I have implemented ITIL v3 Capacity and Availability for Application Operation and Platform Operation but my company is still missing WAN and LAN component.
The company I work for is a international company and has WAN connections to all countries, but we only have 25 locations that are important and will only implement the process for those locations. We also have 3 Data Centers located all over the world.
I am stuck at the moment with witch elements that should be monitored for wan, throughput and bandwidth are 2 elements. But as I see it there should be more elements you can monitor on a WAN.
Joined: Feb 27, 2009 Posts: 16 Location: North Coast, USA
Posted: Sat Jun 12, 2010 12:43 am Post subject:
On the wire - Latency
Are you / can you capture device specifics - Router/Switch CPU and memory use.
Are you including Physical capacity of local environments? - Port count
Faults, errors, failover/alerts could also affect capacity and throughput.
Do you want to get down to the level of What is eating your bandwidth?
e-mail, internet, ...?
Uptime of devices - If your Application Availability metrics take a dive, you should be able to correlate - or disassociate that with Network availability.
Talk to your LAN/WAN guys, I'm sure they'll have more.

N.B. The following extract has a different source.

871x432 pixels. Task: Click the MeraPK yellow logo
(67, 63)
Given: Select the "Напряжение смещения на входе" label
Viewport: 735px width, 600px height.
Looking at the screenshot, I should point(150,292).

Joined: Oct 26, 2007 Posts: 295 Location: Calgary, Canada
Posted: Sat Jun 12, 2010 1:27 am Post subject:
What is important for you to monitor regarding WAN? Monitoring for the sake of monitoring won't make a difference unless you have a specific reason for capturing certain type of data and then doing something with it (presumably analyzing with the goal of improving).

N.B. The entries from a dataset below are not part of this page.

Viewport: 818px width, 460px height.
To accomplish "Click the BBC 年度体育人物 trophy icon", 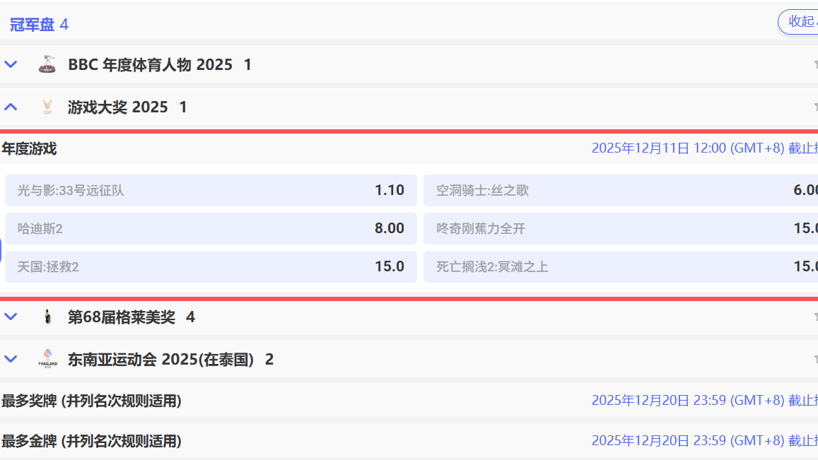I will click(47, 64).
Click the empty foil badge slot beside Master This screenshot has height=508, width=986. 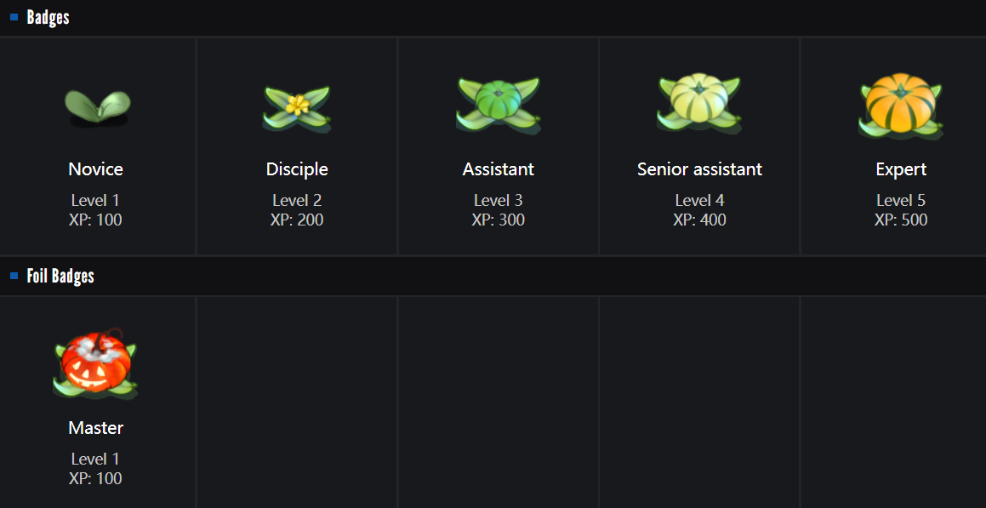297,402
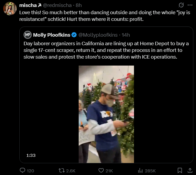Click Molly Ploofkins' blue verified badge
Image resolution: width=196 pixels, height=175 pixels.
click(74, 35)
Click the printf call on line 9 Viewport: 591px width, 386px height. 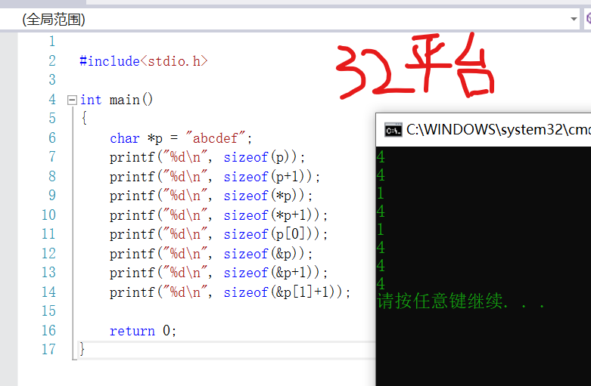click(132, 196)
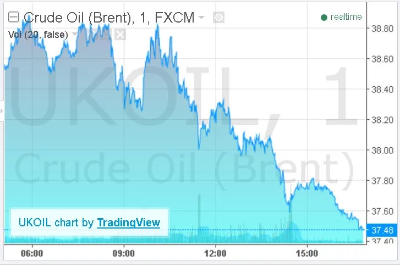Select the 38.00 price axis label

click(x=382, y=151)
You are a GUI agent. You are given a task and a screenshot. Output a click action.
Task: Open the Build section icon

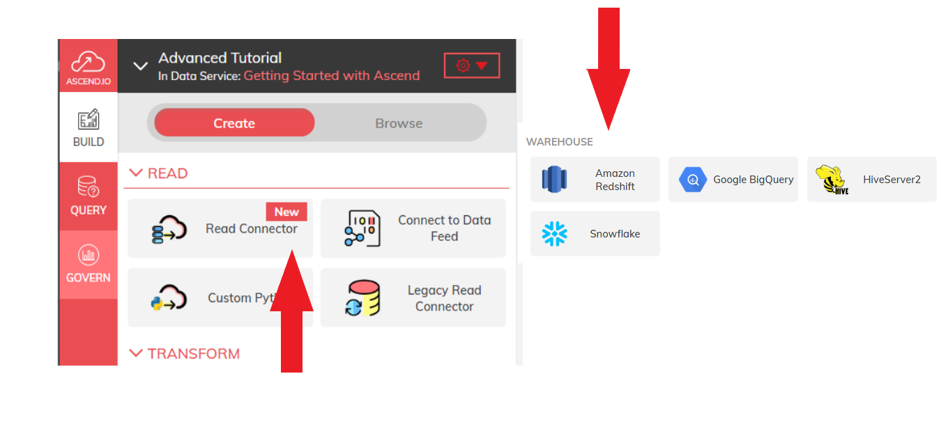pos(88,119)
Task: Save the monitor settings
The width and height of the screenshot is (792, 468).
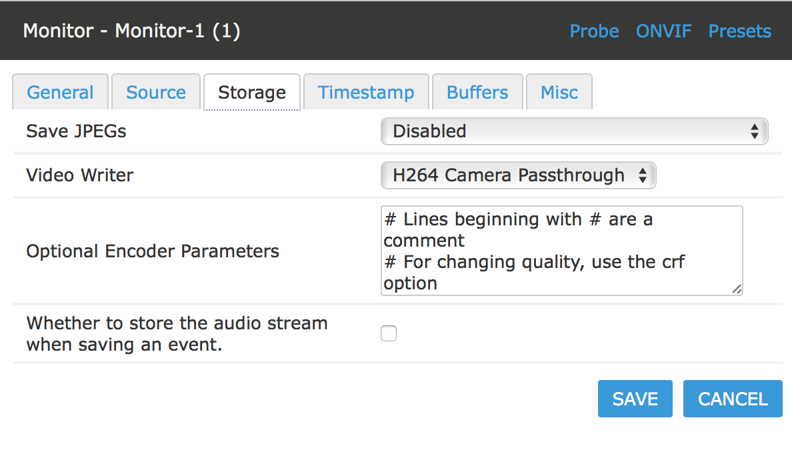Action: point(635,399)
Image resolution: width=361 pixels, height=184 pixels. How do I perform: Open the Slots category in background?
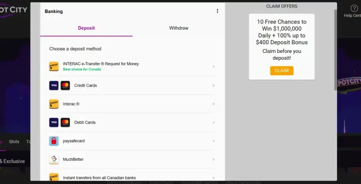[14, 142]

As you say, there are plenty of elements to be monitored and you can spend a great deal of time setting up monitoring and capturing and storing all the data, but you need to be able to answer the question "why" you are doing this and what purpose does this data serve. Ask yourself what services or aspects of operations depend on WAN, how they are affected if WAN is slow, not available, etc... that may start giving you clues as two what's important to capture.
Joined: Mar 04, 2008 Posts: 1883 Location: Newcastle-under-Lyme
Posted: Mon Jun 14, 2010 9:10 pm Post subject:
Timo is correct. You need to have purpose and context . You need to be clear what capacities you want to control, then you can work out what components deliver those capacities and begin to see how to measure their performance relevantly.
Capacity planning is not for amateurs. What sort of training/learning have you done? From your question, I suspect, not enough yet. There are enormous benefits to be had from good capacity management; there is much waste that can be achieved from doing it without good understanding.
Google "capacity management" and find rich resources to help you understand what it is all about. There is some useful material at Metron's site, and probably at BMC as well. _________________ "Method goes far to prevent trouble in business: for it makes the task easy, hinders confusion, saves abundance of time, and instructs those that have business depending, both what to do and what to hope."